ESG Tops The Charts As Investment Priority For CFOs – EY

ESG tops the list of CFOs’ long-term investment priorities in a fresh survey released by global professional services firm EY, and at the same time, paradoxically, it’s also pinpointed as the most evident idea to go through budget cuts since the firms seek to push their short-term results.

For this study, EY’s Global DNA for the CFO Survey for 2023, it put forward a survey that happened to be conducted by FT-Longitude of 1000 CFOs as well as senior finance leaders across 21 nations and 13 sector segments, exclusively for companies having a revenue of more than $1 billion.

Urged to identify their top three long-term individual investment priorities for the next three years, ESG happened to emerge as the top choice, which was selected by 43% of the respondents. It was followed by technology and digital innovation, and thereafter by supply chain resilience.

Sustainability was also reported as the top 3 priorities when it came to transforming organisations’ finance operations in the next 3 years, with tech transformation as well as advanced data analytics holding the top 2 spots.

The report also went on to reveal that 50% of the leaders from finance said they are meeting earning targets that are short-term by eliminating investment across areas that are identified as long-term priorities, with ESG being at the top of the charts, with around 37% planning a near-term cut or stall in spending in ESG, followed by tech as well as digital innovation, and with talent and culture at 34% each.

Apparently, the need to come up with a long-term value while also facing pressure to slash priority investment areas happened to be one of the paradoxes that were faced by the CFOs, as the report identified, and also a major tension area that was reported by the finance leaders.
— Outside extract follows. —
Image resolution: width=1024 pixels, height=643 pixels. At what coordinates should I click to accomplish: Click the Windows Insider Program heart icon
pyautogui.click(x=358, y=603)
Notably, two-thirds of the respondents went on to say that there happened to be disagreements between their leadership teams when it came to maintaining an equilibrium between long-term and short-term priorities.

This tension happens to be the most apparent for ESG, with the top challenge identified by 32% of the respondents reported this area as being a major difference of opinion within their leadership team on how to balance short-term financial performance with long-term investments and turn them into sustainability priorities.
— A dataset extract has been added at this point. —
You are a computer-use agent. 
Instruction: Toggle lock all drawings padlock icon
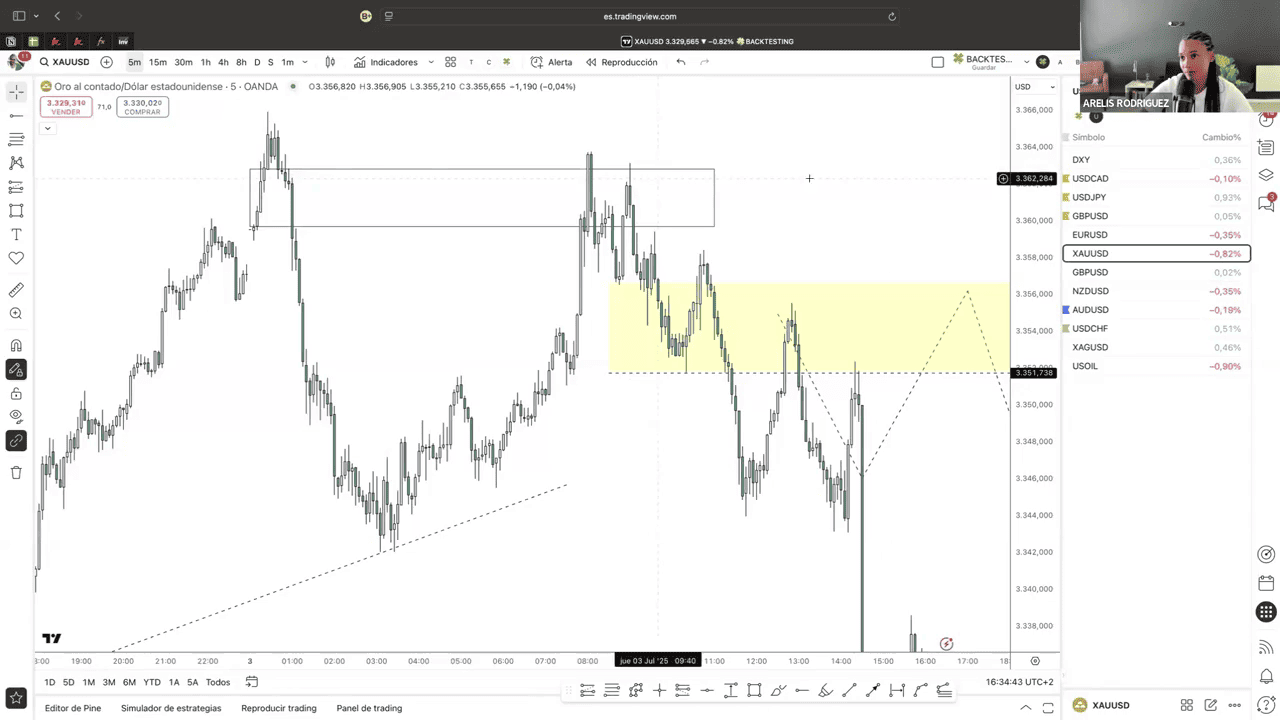click(x=16, y=393)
As per EY, the impact when it comes to short-term and long-term priority imbalances gels with the results of yet another recent study, the Global Corporate Reporting and Institutional Investor Survey for 2022 by EY, as per which 80% of the investors happened to report that many companies fail to understand the rationale as far as long-term investments in sustainability are concerned.
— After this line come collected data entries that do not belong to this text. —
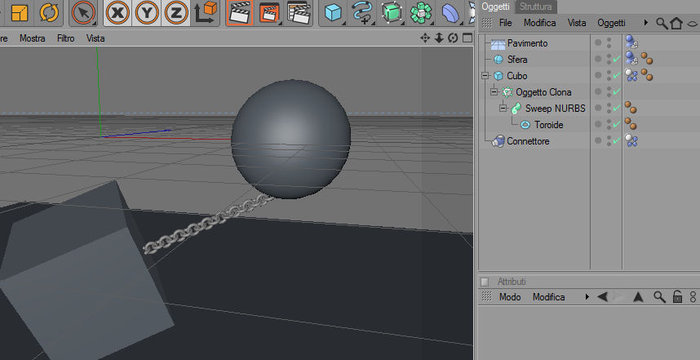Collapse the Sweep NURBS node
Image resolution: width=700 pixels, height=360 pixels.
[503, 109]
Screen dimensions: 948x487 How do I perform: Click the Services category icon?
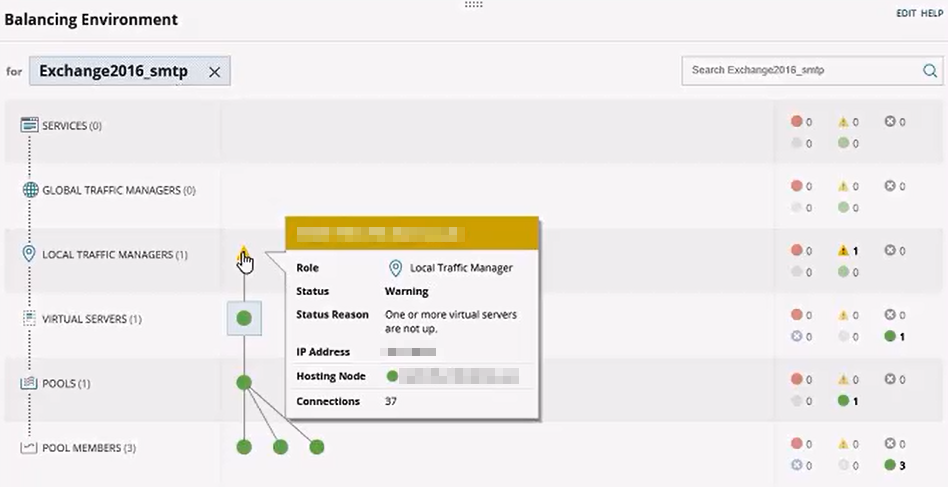point(29,125)
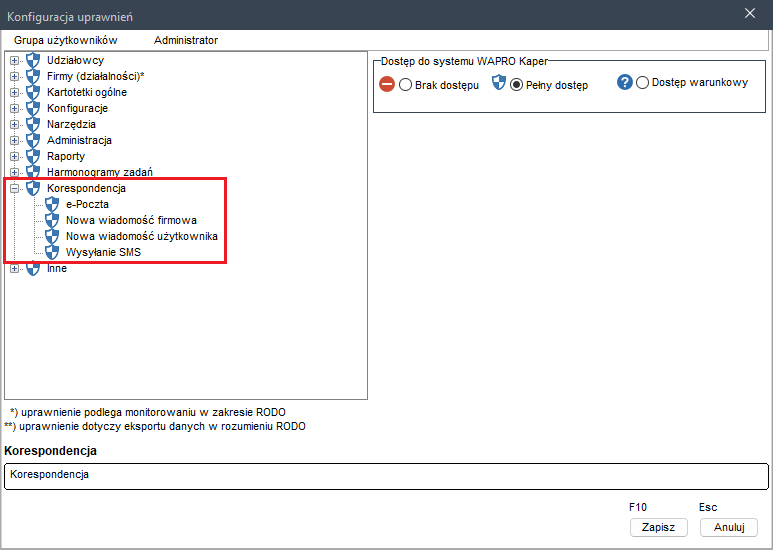The width and height of the screenshot is (773, 550).
Task: Expand the Inne tree node
Action: click(x=15, y=268)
The new EY survey happened to highlight the inferences of a bolder cohort of finance leaders, and that too within the survey respondents, who reported that they were looking to put efforts so as to significantly evolve how the function of finance operates within their setups and were also embracing culture change and digitization and also the development of the next-gen finance leaders. Within this group, 51% reported prioritising long-term ESG investment vis-à-vis 42% of other respondents, and almost half, i.e., 46%, went on to say that they strongly agree that ESG as well as sustainability have elevated attention when it comes to managing for the long term. This very same group, at 44%, was also even more likely to report a short-term cut in investment or halt climate change as well as ESG.